Shear Wind Inc. is reporting another financial loss.
The Bedford renewable energy company suffered a $1.7-million hit for the year ending Aug. 31, according to company documents filed with securities regulators on Monday.
Last year, Shear Wind reported a loss of $938,975, for the same period.
Part of the company’s reported loss is attributable to $500,000 it had to pay Nova Scotia Power for missing its deadline to generate electricity for the power company by the end of 2009. The penalty for missing the deadline was set in a contract Shear Wind signed with the utility in 2008.
Shear Wind, a publicly traded company formed in 2004, missed the deadline because the collapse of the financial markets forced it to delay the start of construction of its $150-million wind turbine park near New Glasgow. Called Glen Dhu Wind Energy, it was supposed to be in operation by the end of 2009.
The company is on schedule to meet its current contractual obligation to provide 60 megawatts of green electricity to Nova Scotia Power by the end of March. As part of that agreement, Shear Wind must provide the power company with 20 megawatts of wind-generated electricity, enough for about 6,000 homes, by the end of December.
Missing that deadline would be costly as Shear Wind has provided a $1.5-million performance security deposit to the utility.

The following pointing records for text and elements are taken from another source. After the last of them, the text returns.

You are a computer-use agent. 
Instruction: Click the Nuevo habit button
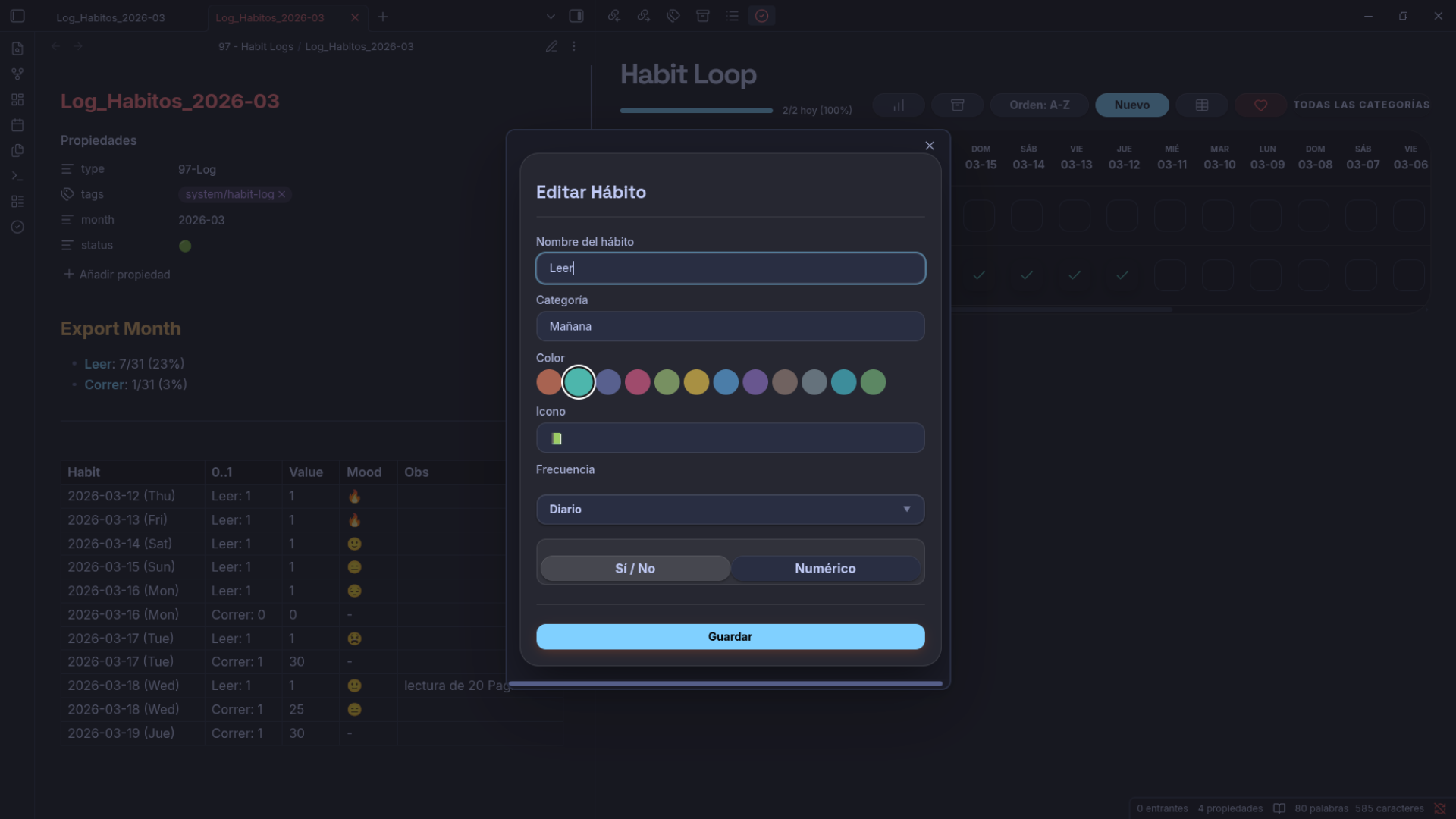pos(1131,105)
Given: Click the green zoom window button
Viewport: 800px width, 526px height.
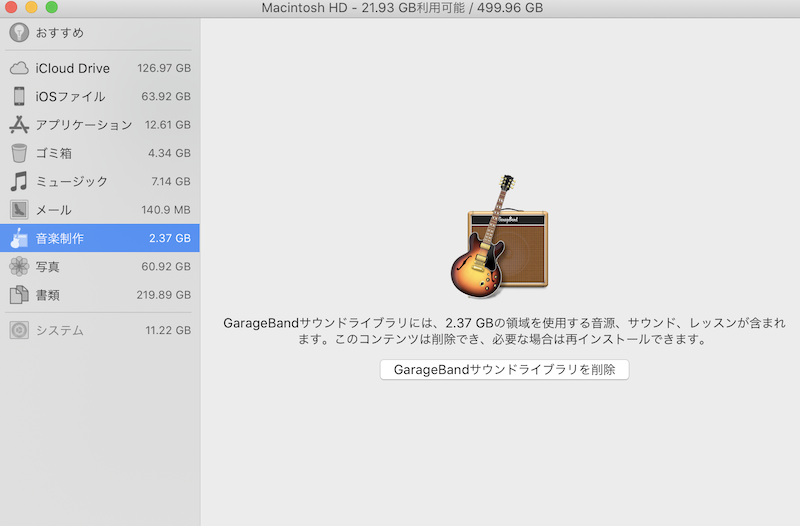Looking at the screenshot, I should click(x=52, y=8).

As of last Friday, Shear Wind had installed nine wind turbines near Baileys Brook, Pictou County, and will begin delivering green electricity next week, Ian Tillard, the company’s chief operating officer, said last Friday.

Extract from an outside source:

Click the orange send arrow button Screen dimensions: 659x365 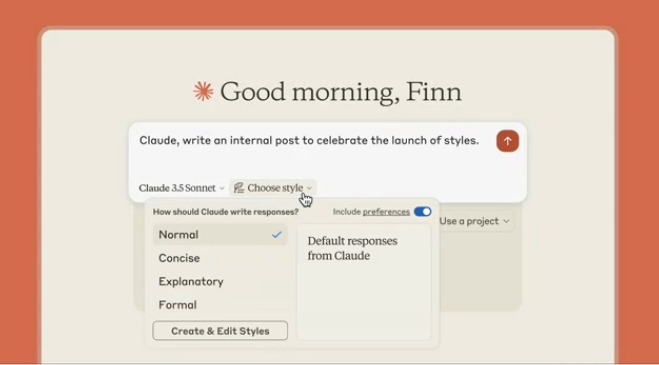point(507,141)
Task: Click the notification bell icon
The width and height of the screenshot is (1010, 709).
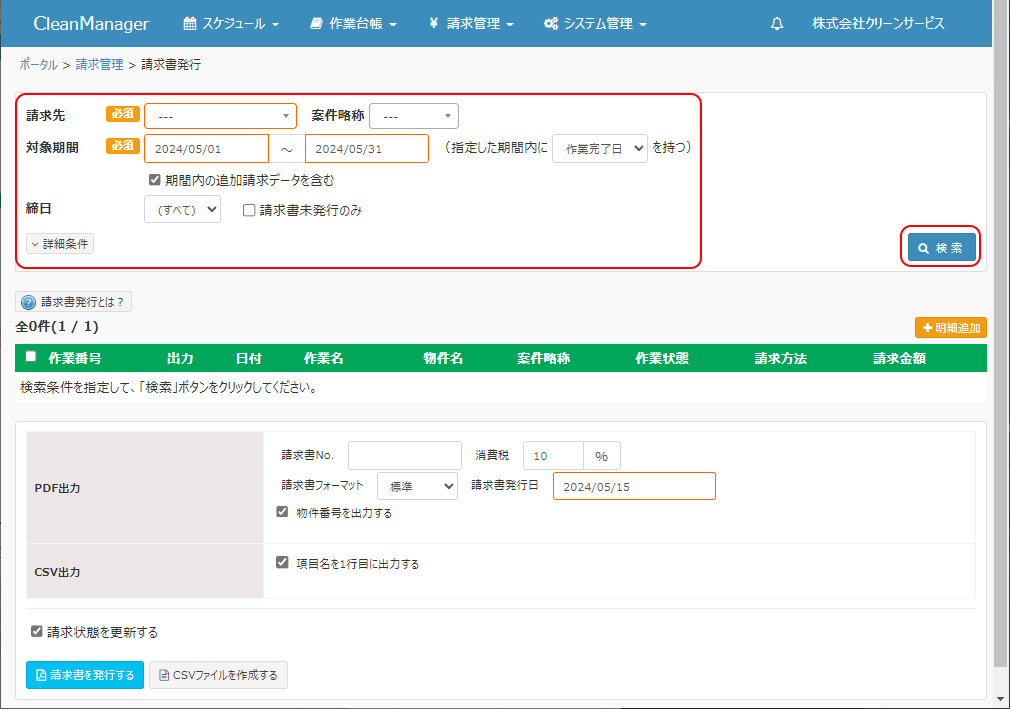Action: click(777, 24)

For the year ending Aug. 31, Shear Wind reported expenses of $1.59 million, $586,033 for salaries and benefits and $232,983 for professional fees. Another $96,000 was spent on consulting fees, $35,000 was charged by an unnamed director for helping with various meetings and financing activities in 2009 that was not incurred in 2010.
Travel expenses were $70,121, up from $63,788 in the same period the previous year. The increase is attributed to the travelling Shear Wind officials did in relation to negotiations that resulted in a $27-million cash infusion last November by the Spanish conglomerate, Inveravante, in return for 62 per cent ownership of Shear Wind.
As of Aug. 31, the company had total assets of $60.6 million, according to the financial statements.
Shear Wind has other wind-power projects in various stages of development in New Brunswick and Alberta.
As of the end of August, the company had spent $3.9 million on wind development. Of this total, $2.9 million has been spent in Alberta, $14,603 with respect to land controlled in Nova Scotia, $867,387 in New Brunswick and $153,520 in Saskatchewan, according to the management discussion and analysis filed with regulators.
The stock was trading up three cents Monday, trading at 20 cents share on the Toronto Stock Exchange.